### Provided material
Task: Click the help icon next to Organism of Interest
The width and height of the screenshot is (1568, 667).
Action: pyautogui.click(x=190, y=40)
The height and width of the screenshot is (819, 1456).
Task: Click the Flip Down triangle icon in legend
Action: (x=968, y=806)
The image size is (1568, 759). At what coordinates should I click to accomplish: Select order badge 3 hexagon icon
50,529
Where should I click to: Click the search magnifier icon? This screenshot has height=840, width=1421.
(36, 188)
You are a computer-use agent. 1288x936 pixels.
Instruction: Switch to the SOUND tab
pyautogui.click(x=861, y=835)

### Exercise brief
The answer must be the full listing, repeated exactly.

### Result below
Task: Click the help icon next to Organism of Interest
The width and height of the screenshot is (1568, 667).
Action: pyautogui.click(x=190, y=40)
The height and width of the screenshot is (819, 1456).
Task: Click the Flip Down triangle icon in legend
Action: (x=968, y=806)
The image size is (1568, 759). At what coordinates should I click to accomplish: Select order badge 3 hexagon icon
50,529
Where should I click to: Click the search magnifier icon? This screenshot has height=840, width=1421.
(36, 188)
You are a computer-use agent. 1288x936 pixels.
Instruction: Switch to the SOUND tab
pyautogui.click(x=861, y=835)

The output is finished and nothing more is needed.